Abstract
The boreal forests of Alaska have been experiencing a changing fire
regime which threatens human lives and vulnerable ecosystems. Given
expected increases in fire activity with climate warming, insight into
the controls on fire size from the time of ignition could provide
guidance for decision support. Such insight may be especially useful in
cases where many ignitions occur in a short time period. Here we
investigated the controls and predictability of final fire size at the
time of ignition. Using decision trees, we show that ignitions can be
classified as leading to small, medium, or large fires with 50.4 ± 5.2%
accuracy in cross-validation. This was accomplished using two variables:
vapor pressure deficit (VPD) and the fraction of spruce cover near the
ignition point. The model predicted that 40% of ignitions would lead to
large fires, which accounted for 75% of the total burned area.
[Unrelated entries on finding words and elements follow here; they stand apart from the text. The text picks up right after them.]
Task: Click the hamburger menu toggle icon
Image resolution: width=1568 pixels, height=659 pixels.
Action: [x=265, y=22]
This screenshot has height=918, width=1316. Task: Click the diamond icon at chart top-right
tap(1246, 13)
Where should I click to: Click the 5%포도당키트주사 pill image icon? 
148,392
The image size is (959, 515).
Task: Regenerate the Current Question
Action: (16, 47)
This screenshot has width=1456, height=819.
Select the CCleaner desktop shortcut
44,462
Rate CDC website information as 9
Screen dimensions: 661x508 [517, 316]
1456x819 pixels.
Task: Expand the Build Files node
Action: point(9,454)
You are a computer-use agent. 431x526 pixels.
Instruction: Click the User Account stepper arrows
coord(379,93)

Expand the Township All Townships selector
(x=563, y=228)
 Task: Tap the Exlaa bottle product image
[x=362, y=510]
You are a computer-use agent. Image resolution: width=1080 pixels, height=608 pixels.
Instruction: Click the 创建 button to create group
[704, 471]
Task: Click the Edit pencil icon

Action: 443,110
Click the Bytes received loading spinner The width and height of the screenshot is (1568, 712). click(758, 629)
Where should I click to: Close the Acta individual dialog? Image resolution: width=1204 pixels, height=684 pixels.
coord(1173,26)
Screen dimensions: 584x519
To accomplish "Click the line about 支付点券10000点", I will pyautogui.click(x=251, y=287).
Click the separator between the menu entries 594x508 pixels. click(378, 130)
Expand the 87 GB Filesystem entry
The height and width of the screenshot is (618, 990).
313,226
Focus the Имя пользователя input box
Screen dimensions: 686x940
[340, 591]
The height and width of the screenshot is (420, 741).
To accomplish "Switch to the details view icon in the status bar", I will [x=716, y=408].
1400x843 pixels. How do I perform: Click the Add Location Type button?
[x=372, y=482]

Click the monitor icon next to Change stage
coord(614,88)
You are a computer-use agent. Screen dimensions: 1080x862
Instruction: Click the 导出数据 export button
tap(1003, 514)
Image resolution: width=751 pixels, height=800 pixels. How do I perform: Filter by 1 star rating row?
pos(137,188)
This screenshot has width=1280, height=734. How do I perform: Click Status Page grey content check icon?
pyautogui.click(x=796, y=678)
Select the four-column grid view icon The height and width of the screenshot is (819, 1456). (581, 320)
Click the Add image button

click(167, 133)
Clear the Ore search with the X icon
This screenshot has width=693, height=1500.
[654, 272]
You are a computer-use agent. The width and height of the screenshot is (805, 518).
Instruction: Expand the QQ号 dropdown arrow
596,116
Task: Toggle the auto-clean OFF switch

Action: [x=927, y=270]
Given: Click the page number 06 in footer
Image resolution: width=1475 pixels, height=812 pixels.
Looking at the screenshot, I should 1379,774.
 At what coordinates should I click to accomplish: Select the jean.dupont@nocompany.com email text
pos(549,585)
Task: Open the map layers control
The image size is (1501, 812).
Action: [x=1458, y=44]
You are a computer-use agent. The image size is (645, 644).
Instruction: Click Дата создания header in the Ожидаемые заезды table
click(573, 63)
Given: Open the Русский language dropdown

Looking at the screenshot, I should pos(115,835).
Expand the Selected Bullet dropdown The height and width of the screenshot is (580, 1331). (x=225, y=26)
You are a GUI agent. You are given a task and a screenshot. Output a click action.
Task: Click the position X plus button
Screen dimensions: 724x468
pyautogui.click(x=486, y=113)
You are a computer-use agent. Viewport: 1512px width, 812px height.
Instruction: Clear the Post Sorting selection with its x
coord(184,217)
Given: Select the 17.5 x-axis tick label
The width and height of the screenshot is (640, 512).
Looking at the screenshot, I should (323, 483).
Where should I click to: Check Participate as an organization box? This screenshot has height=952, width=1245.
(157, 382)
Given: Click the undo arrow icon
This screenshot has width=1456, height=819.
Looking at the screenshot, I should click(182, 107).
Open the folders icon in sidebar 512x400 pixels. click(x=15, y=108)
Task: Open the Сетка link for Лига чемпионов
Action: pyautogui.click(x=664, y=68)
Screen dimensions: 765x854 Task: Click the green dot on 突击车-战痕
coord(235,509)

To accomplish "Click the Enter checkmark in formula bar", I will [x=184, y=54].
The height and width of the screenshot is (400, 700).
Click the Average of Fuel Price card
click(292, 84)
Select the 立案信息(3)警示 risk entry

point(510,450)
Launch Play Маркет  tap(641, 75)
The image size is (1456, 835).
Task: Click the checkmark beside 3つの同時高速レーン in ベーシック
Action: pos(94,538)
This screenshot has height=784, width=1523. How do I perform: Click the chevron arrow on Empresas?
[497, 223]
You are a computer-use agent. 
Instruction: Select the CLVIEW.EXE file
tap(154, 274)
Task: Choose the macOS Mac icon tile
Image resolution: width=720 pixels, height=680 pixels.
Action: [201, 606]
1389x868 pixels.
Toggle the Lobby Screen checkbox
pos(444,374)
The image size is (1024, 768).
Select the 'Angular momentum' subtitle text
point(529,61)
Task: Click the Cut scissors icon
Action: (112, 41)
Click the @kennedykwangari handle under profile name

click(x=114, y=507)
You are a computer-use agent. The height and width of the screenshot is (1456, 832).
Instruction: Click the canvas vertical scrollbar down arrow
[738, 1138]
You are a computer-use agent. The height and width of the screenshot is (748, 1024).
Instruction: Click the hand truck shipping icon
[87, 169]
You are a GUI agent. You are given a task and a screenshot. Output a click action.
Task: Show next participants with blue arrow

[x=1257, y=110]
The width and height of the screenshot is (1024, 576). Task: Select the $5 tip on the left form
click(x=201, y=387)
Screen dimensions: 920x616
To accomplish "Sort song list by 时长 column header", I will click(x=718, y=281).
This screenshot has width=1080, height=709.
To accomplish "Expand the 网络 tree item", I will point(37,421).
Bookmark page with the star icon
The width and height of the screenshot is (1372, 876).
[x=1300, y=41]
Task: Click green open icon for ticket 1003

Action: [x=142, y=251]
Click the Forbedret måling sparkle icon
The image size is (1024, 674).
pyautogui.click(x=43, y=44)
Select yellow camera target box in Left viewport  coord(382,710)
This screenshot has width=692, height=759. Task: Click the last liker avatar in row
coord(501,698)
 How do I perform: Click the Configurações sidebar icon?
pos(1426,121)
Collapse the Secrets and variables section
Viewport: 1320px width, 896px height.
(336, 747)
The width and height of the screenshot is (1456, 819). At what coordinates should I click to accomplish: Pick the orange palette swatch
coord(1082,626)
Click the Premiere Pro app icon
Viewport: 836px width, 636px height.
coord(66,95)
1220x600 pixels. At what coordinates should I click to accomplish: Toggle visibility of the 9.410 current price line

Other
machine learning classification algorithms, including random forests and
multi-layer perceptrons, were tested but did not outperform the simpler
decision tree model. Applying the model to areas with intensive human
management resulted in overprediction of large fires. The overprediction
is explained by (1) suppression of those fires and (2) the fact that
ignitions in more human-influenced areas occurred during periods of
higher VPD on average. Overall, this type of simple classification
system could offer insight into optimal resource allocation, helping to
maintain a historical fire regime and protect Alaskan ecosystems.